A variação desses modelos de representação do real decorre da variação de sentidos evocados que, por um lado, contém a presença do que se evoca e, por outro, uma relação de identidade com o que simboliza. Exemplo significativo desse processo de evocação que se explicita como mágico é a propaganda da marca Chevrolet. (cf. pp. 111-13, deste capítulo).

Nela está projetado o mito de Narciso para representar o homem moderno que com ele se identifica pela beleza; contudo, dele se diferencia pela paixão: não se apaixona por si mesmo, mas pelos seus desejos refletidos na água sob a forma do “carro mais belo”. Os dados subjetivos do seu imaginário dele se desprendem e aderem ao carro, constituindo uma realidade – reproduzida pela imagem fotográfica – em que o homem se vê formado e possuído por aquilo que ele não é – um ser cujo imaginário não se reduz a um carro: ele não é um homem carro, da mesma maneira que o carro não é o homem, mas apenas um meio de transporte de homens.

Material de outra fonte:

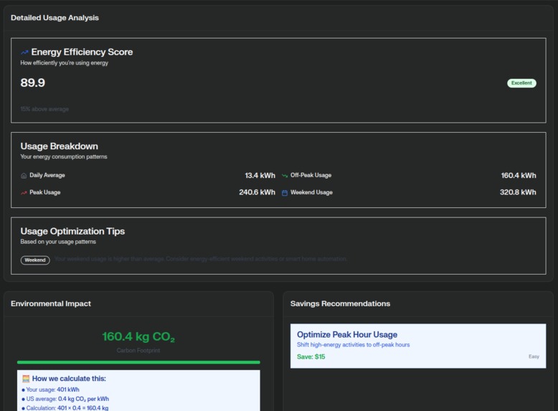Viewport: 558px width, 411px height.
Task: Click the Savings Recommendations panel header
Action: pos(340,303)
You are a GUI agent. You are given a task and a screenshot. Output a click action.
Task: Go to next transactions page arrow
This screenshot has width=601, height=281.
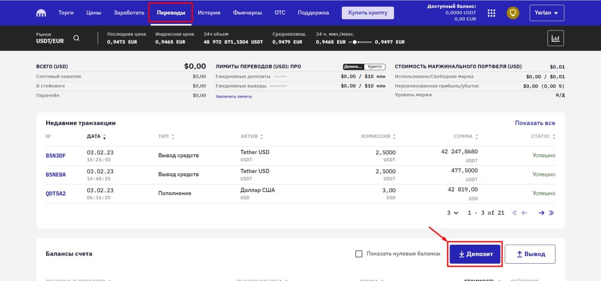[x=541, y=213]
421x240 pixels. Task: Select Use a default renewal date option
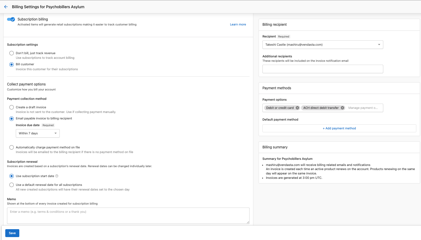11,185
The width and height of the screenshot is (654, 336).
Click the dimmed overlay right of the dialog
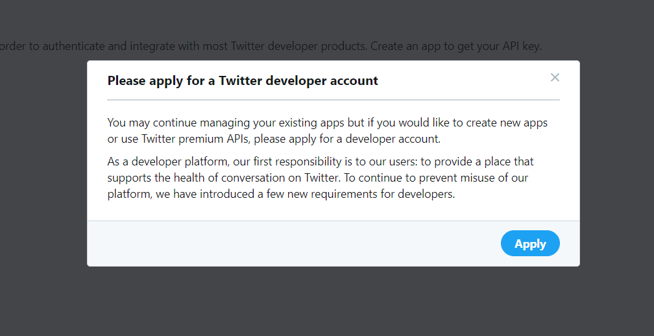[x=617, y=167]
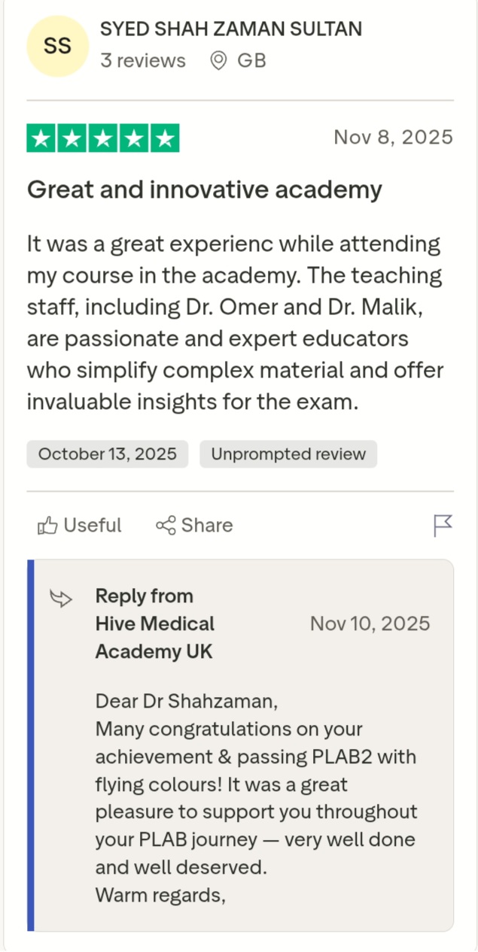478x952 pixels.
Task: Click the "Dear Dr Shahzaman" reply text
Action: click(x=187, y=702)
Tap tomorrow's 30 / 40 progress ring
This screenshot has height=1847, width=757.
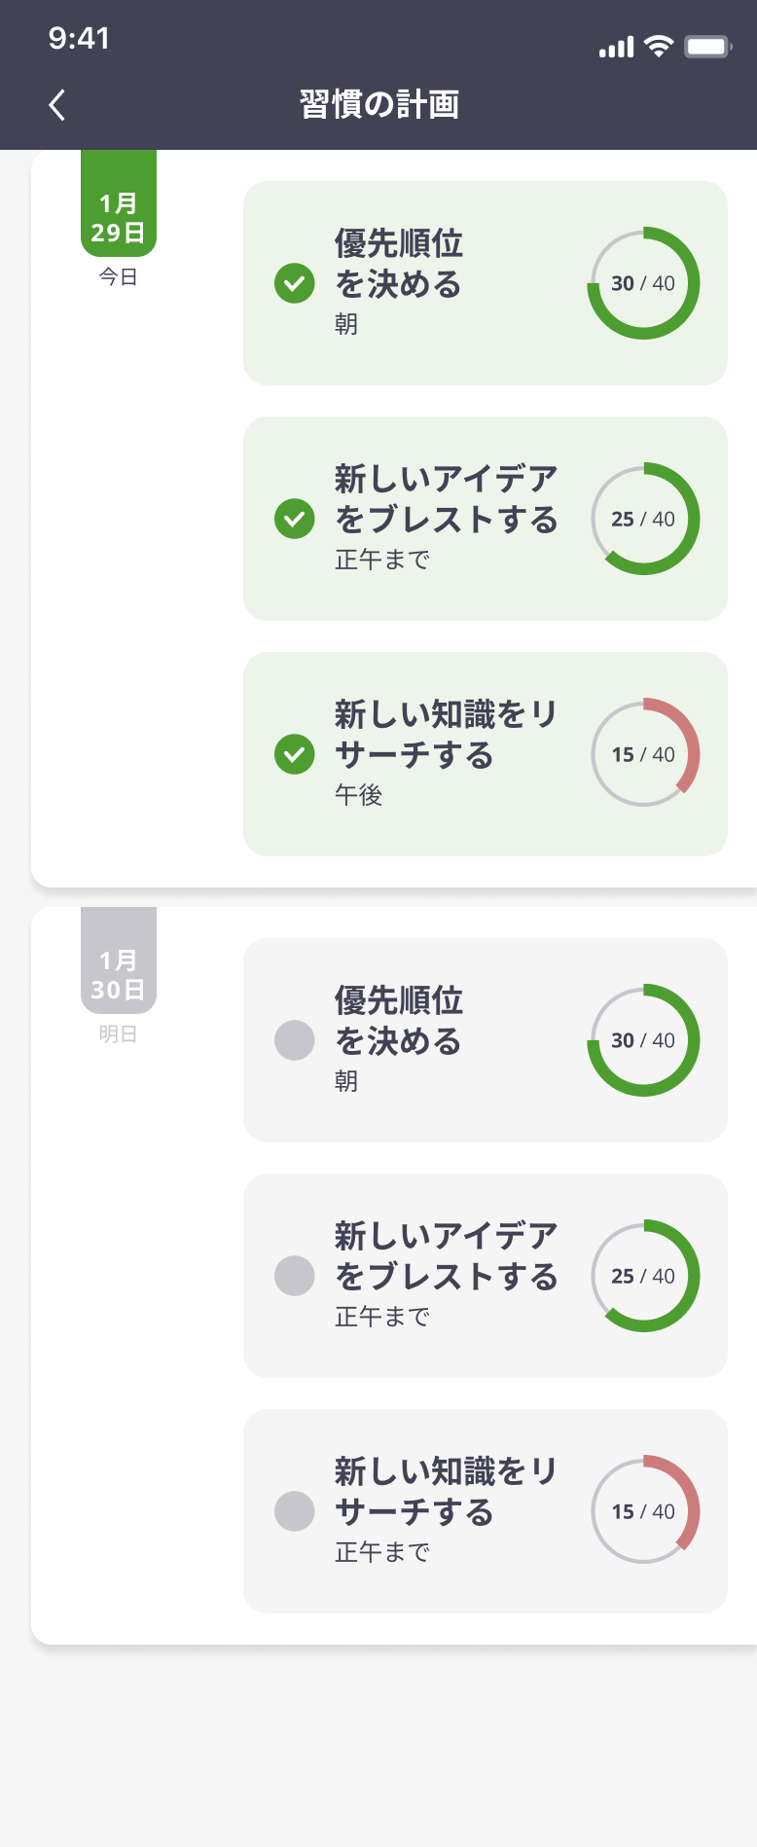643,1040
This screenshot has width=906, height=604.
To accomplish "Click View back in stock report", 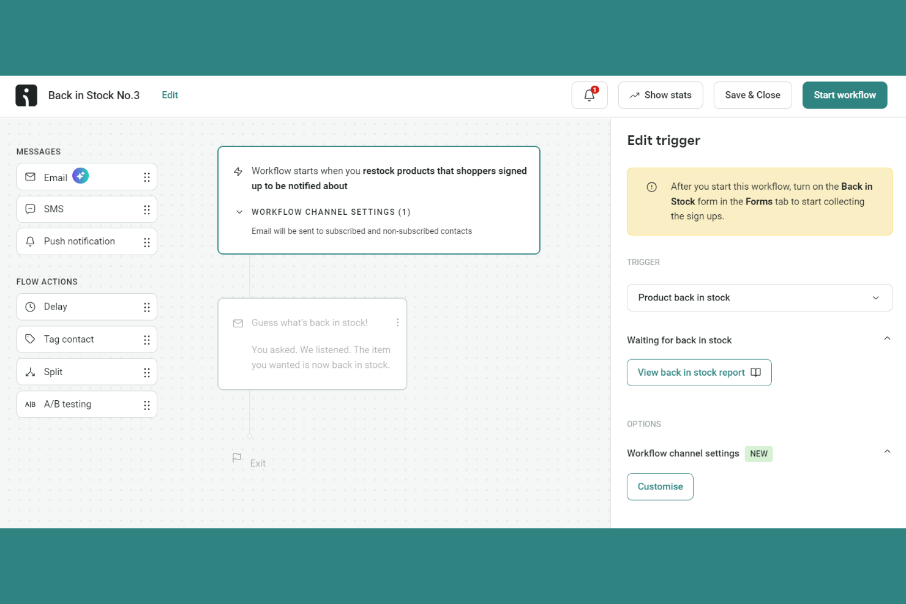I will coord(698,372).
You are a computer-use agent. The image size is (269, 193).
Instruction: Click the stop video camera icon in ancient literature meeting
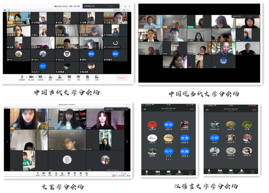point(31,77)
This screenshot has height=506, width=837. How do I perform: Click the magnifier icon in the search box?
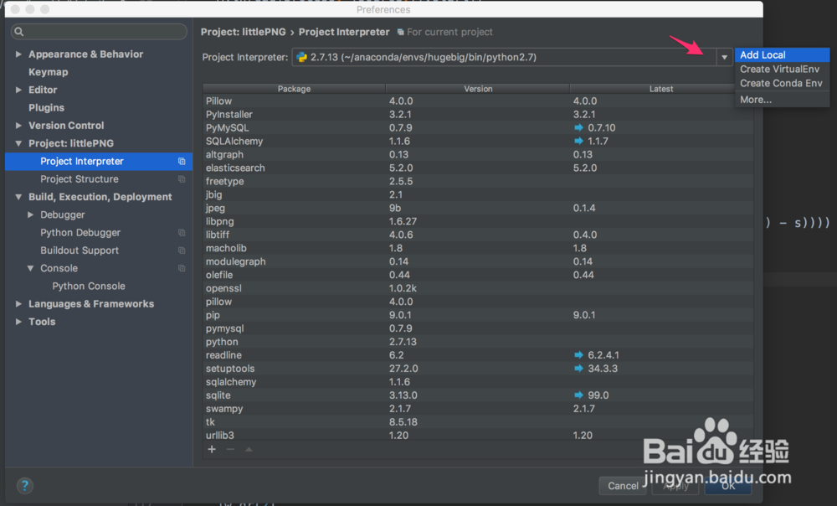click(18, 30)
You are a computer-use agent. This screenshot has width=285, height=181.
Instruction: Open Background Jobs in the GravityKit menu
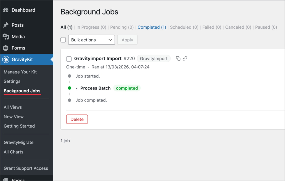[22, 91]
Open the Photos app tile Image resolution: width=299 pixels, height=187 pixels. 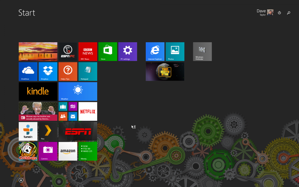click(175, 52)
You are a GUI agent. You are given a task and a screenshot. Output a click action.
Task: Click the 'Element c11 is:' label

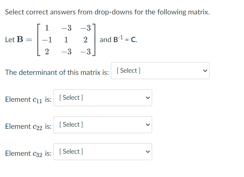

Contudo, na cena representada pela montagem fotográfica, o complexo imaginário se faz mágico: atribuem-se propriedades imaginárias humanas ao carro, apreendidas como imagem do homem que se sente homem por meio do carro: uma imagem fundamental de si mesmo.

Essa imagem se faz o fundamento do homem que ele crê ser exterior e autônoma a ele e à qual ele outorga vida, projeta suas aspirações de transgredir o lugar no espaço por ele ocupado – “reconhece-se a si mesmo, através de seu outro” - o carro e não outro homem – e busca dele se apoderar pelo ato da compra. Nesse caso, afirma Morin (2005), “a projeção é mais forte do que a identificação”. (p. 93 e 95).

As transferências são múltiplas: os signos “homem”, “carro” convertem-se em símbolos: Narciso, imagem; mas a imagem se faz símbolo dos desejos – possuir um carro mais belo – e da beleza de Narciso se inscreve no homem moderno que se apaixona pelo objeto do seu imaginário duplicado pela fotografia. Tem-se, assim, a representação de um estado antropomórfico: atribuem-se propriedades humanas ao carro e propriedades não humanas ao Narciso moderno que se consome pela beleza do produto das novas tecnologias da indústria automobilística.

Nesse caso, o ocultamento está na subtração das qualidades específicas do ser humano: ser homem por aprender a ser com outrem: a relação homem-homem se converte em homem-mercadoria que, assegurada pela visibilidade da propaganda, faz crer ser o homem o que ele tem.

Nessa perspectiva, afirma Morin (2005), o complexo imaginário se traduz por fixação: núcleos petrificados de projeções, identidades e transferências. Contudo, quando se é capaz de submeter esses núcleos petrificados à esfera da reflexão e da crítica, para descobrir que são as projeções humanas que dão corpo e vida às personagens, representadas como imagens do próprio humano que captam seus

sonhos e desejos, seu corpo e suas paixões, entende-se que tais representações fazem-no viver um fragmento do que ele é. Esta posição o torna consciente de ser ele um expectador de si mesmo e o faz saber como participar do mundo da vida, sem se deixar manipular por aquele do mercado financeiro. Compreende, portanto, o jogo que o texto da propaganda carrega consigo e dele se faz crítico, aprendendo a admirar e a buscar aquilo que ela oculta e a beleza da transformação que ela opera em relação ao real. (MORIN, 2005 e SÁ MARTINO, 2005).

Impregnado de vida afetiva, o texto da propaganda deve favorecer a compreensão da afetividade humana na sua totalidade, mas para tanto é preciso aprender a ir da parte para o todo: ele é apenas a representação de um recorte da totalidade afetiva do humano. (MORIN, 2005).